中国の鄭州市で「夜騎開封」と呼ばれるシェアサイクルによる夜間サイクリングが流行していた。

2024年6月に鄭州市の大学生が小籠包を食べるために自転車で約50km離れた開封市まで走る様子がSNSで流行った(バズった)ことをきっかけに、若者たちが夜間に自転車に乗るようになり、最大20万人も集まったという。

ブームのきっかけとなった大学生たちの自転車に乗って夜の街を駆けた動機が、大学の授業後に、小籠包を食べるためだけに自転車でサイクリングしたというから、これはもう青春だ。バスの時刻表の関係でその日長距離バスに乗ることが出来なかったり、高速鉄道の運賃が高いことを考慮して、自転車を移動手段として選択したらしい。安価で気軽に乗れる乗り物として自転車の特性が際立つ。

鄭州-開封間の夜間サイクリングがSNSでブームになってからしばらくの間、毎週末、若者たちが正開大道を東に向かって夜または早朝に開封まで行って小籠包を味わい、その後バスまたは高速鉄道で鄭州に戻るという活動が徐々に発展していった。当初、開封市当局はこの賑わいを歓迎し、観光地を無料開放したり、露店の出店を承認したが、道路交通の大幅な混雑や学生運動への発展が懸念され、徐々に規制に傾いていったという。

思うにサッカーや野球の試合がそうであるように、一箇所に沢山の人が集まるスポーツイベントは、日常の中のささやかな祝祭であり、時に爆発的なエネルギーを生む。現在、中国国内における過去の政治的な背景を踏まえて当局が規制に踏み切ったことによって、シェアサイクルのサービスは貸し出しに規制が成され、大学生たちの移動に制限がかかった。違反した際には罰則があるという。残念なことだ。

考えてみると「夜騎開封」は多くの示唆を残してくれたブームだったように、筆者に目には映った。

先ず交通ルールはどこまで遵守されるべきかという点だ。

大量の自転車が道を走れば当然渋滞が生まれ、交通は混乱するだろう。混乱すれば流通は滞り、緊急車両の到着は遅れる。それは集まった人々個人個人の自転車に乗る自由とどう折り合いをつけられるだろうか。自転車は基本的に一人乗りの乗り物であり、集団は個の塊だ。即ち自動車以上に小回りが効く沢山の人たちが縦横無尽に道々を移動する姿が想像出来る。公共の秩序と個人の自由の尊重について議論が出来る稀有な例だと思う。

もちろんのこうした問いに答えはなく、古代ギリシャではプラトンが著作『国家』で、個人の利益よりも共同体の利益を優先する理想的な社会モデルを描いたのに対して、アリストテレスは『政治学』において、個人の幸福が共同体の幸福と調和するような政治体制を模索した。時代が飛んで近代においても、ホッブズやロック、ルソーなどが著作に考えをまとめているが、現代においてもその答えは出ない。

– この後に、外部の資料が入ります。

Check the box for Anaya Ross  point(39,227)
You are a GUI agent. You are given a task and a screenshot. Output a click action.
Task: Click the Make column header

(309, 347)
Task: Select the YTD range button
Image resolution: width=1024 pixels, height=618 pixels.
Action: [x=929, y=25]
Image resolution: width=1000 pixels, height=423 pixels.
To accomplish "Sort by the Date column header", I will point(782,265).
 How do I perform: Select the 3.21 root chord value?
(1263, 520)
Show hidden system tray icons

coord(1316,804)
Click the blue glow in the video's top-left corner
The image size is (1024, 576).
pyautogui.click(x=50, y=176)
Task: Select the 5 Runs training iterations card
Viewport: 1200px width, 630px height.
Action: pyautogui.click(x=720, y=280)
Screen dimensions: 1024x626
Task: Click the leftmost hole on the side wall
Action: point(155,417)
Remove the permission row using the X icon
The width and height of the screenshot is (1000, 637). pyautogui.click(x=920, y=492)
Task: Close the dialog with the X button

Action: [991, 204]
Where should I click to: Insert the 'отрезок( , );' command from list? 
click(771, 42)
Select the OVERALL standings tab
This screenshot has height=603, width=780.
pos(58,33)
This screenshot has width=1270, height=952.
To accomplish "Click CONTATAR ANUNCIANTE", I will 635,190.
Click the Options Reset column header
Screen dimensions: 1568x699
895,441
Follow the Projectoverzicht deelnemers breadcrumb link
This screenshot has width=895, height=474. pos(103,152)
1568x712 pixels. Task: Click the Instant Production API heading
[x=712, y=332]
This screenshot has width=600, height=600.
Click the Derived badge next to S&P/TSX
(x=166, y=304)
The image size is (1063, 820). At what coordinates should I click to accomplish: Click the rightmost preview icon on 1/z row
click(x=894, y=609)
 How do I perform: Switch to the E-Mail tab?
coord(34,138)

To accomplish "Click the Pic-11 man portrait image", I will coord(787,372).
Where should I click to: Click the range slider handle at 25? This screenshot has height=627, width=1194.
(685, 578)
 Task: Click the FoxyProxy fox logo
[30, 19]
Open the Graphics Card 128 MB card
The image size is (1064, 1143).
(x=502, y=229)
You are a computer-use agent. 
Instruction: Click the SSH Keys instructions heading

もっとミクロな視点において考えると、公共空間における自転車の権利をどう考えるかという問いに接続する。歩道から追いやられ、車道の隅っこを走る自転車は、「夜騎開封」への規制が縮小した構図であるようにも思える。

次にSNSによるバズとシェアサイクルの相関性である。

SNSを見るためのスマートフォンなどのデバイスとシェアサイクルは双方共に移動が伴うアイテムであり、分散と集積を繰り返す特徴を持っている。もし自分が鄭州に住む若者だったら、SNSでそれを見つけた時に、URLをWeChatで地元の友人らに送り、暇なヤツらを全員集めてサイクリングをする様子が目に浮かぶ。前述の通り、人の集まりは熱量の源で、その矛先が政治批判に繋がることを中国という国家は警戒したのだろう。「夜騎開封」は匿名で且つ個人を特定しにくい存在ではあるが、お祭りごとに参加を望む都市で暮らす若者のアイデンティティの象徴とも捉えられるし、閉鎖的な政治体制がいずれ変化していく起爆剤となっていくのかもしれない。

「大学生たちがいました。放課後、思い立って、夜、自転車で約50km走って小籠包を食べに行きました」
何ともノスタルジーを掻き立てるストーリーラインだ。「夜騎開封」ブームの熱狂を作ったのは、身に覚えがあるような小さな物語で、大人になった今はそういう時間が期限付きであることをよく知っている。それが可笑しい。